Title: | Systematic Screening of Study Data for Subgroup Effects |
---|---|
Description: | Identifying outcome relevant subgroups has now become as simple as possible! The formerly lengthy and tedious search for the needle in a haystack will be replaced by a single, comprehensive and coherent presentation. The central result of a subgroup screening is a diagram in which each single dot stands for a subgroup. The diagram may show thousands of them. The position of the dot in the diagram is determined by the sample size of the subgroup and the statistical measure of the treatment effect in that subgroup. The sample size is shown on the horizontal axis while the treatment effect is displayed on the vertical axis. Furthermore, the diagram shows the line of no effect and the overall study results. For small subgroups, which are found on the left side of the plot, larger random deviations from the mean study effect are expected, while for larger subgroups only small deviations from the study mean can be expected to be chance findings. So for a study with no conspicuous subgroup effects, the dots in the figure are expected to form a kind of funnel. Any deviations from this funnel shape hint to conspicuous subgroups. This approach was presented in Muysers (2020) <doi:10.1007/s43441-019-00082-6> and referenced in Ballarini (2020) <doi:10.1002/pst.2012>. New to version 3 is the Automatic Screening of one- or MUlti-factorial Subgroups (ASMUS) for documentation of the structured review of subgroup findings. |
Authors: | Bodo Kirsch, Steffen Jeske, Susanne Lippert, Thomas Schmelter, Christoph Muysers, Hermann Kulmann |
Maintainer: | Bodo Kirsch <[email protected]> |
License: | GPL-3 |
Version: | 3.0.7 |
Built: | 2024-11-03 04:55:33 UTC |
Source: | https://github.com/cran/subscreen |
This function systematically calculates the defined outcome for every combination of subgroups up to the given level (max_comb), i.e. the number of maximum combinations of subgroup defining factors. If, e.g., in a study sex, age group (<=60, >60), BMI group (<=25, >25) are of interest, subgroups of level 2 would be, e.g, male subjects with BMI>25 or young females, while subgroups of level 3 would be any combination of all three variables.
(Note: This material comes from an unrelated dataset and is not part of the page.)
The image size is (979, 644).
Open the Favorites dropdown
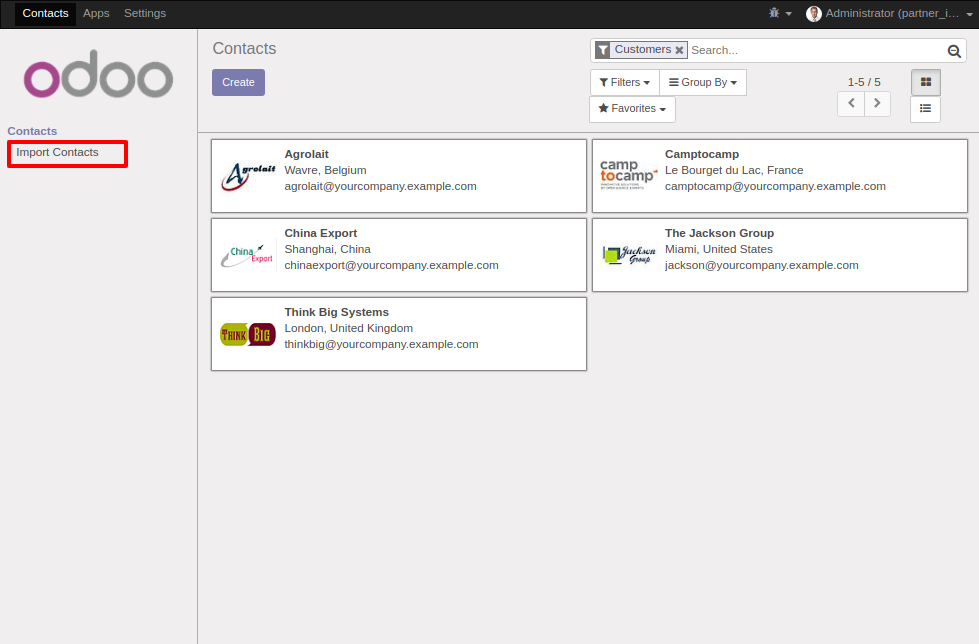click(x=631, y=109)
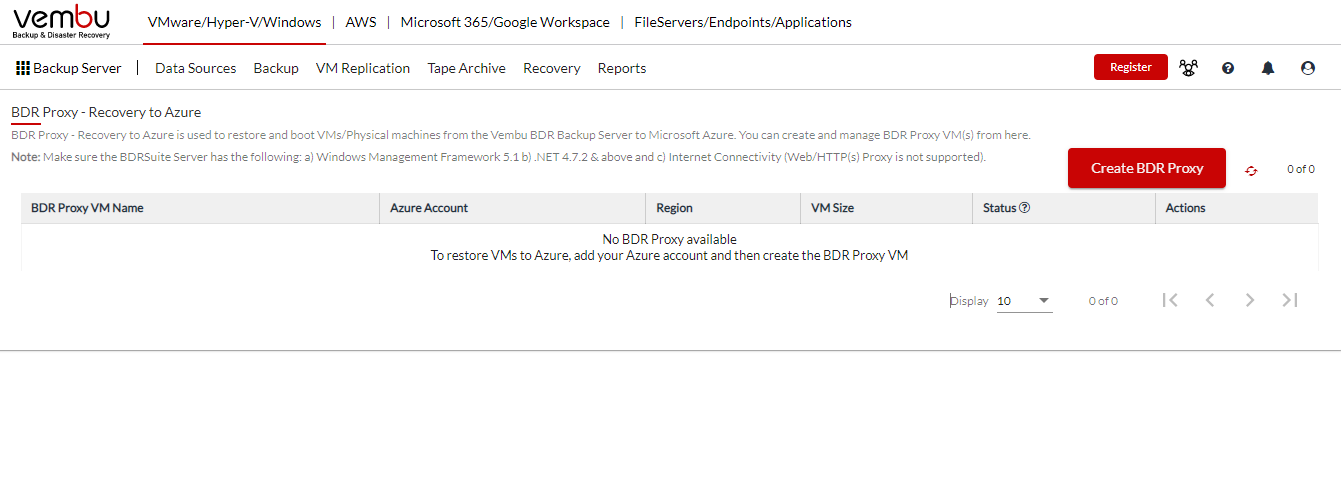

subscreencalc( data, eval_function, endpoints, treat = "trtp", subjectid = "subjid", factors = NULL, min_comb = 1, max_comb = 3, nkernel = 1, par_functions = "", verbose = TRUE, factorial = FALSE, use_complement = FALSE )
subscreencalc( data, eval_function, endpoints, treat = "trtp", subjectid = "subjid", factors = NULL, min_comb = 1, max_comb = 3, nkernel = 1, par_functions = "", verbose = TRUE, factorial = FALSE, use_complement = FALSE )
data |
dataframe with study data |
eval_function |
name of the function for data analysis |
endpoints |
vector containing the names of the endpoint variables in data |
treat |
name of variable in data that contains the treatment identfier, defaults to trtp |
subjectid |
name of variable in data that contains the subject identifier, defaults to subjid |
factors |
vector containg the names of variables that define the subgroups, defaults to NULL. If set to NULL, all variables in data are used that are not included in subjectid, treat, and endpoints |
min_comb |
minimum number of factor combination levels to define subgroups, defaults to 1 |
max_comb |
maximum number of factor combination levels to define subgruops, defaults to 3 |
nkernel |
number of kernels for parallelization (defaults to 1) |
par_functions |
vector of names of functions used in eval_function to be exported to cluster (needed only if nkernel > 1) |
verbose |
switch on/off output of computational information |
factorial |
switch on/off calculation of factorial contexts |
use_complement |
switch on/off calculation of complement subgroups |
The evaluation function (eval_function) has to defined by the user. The result needs to be a vector of numerical values, e.g., outcome variable(s) and number of observations/subjects. The input of eval_function is a data frame with the same structure as the input data frame (data) used in the subsreencalc call. See example below. Potential errors occurring due to small subgroups should be caught and handled within eval_function. As the eval_function will be called with every subgroup it may happen that there is only one observation or only one treatment arm or only observations with missing data going into the eval_function. There should always be valid result vector be returned (NAs allowed) and no error causing program abort. For a better display the results may be cut-off to a reasonable range. For example: If my endpoint is a hazard ratio that is expected to be between 0.5 and 2 I would set all values smaller than 0.01 to 0.01 and values above 100 to 100.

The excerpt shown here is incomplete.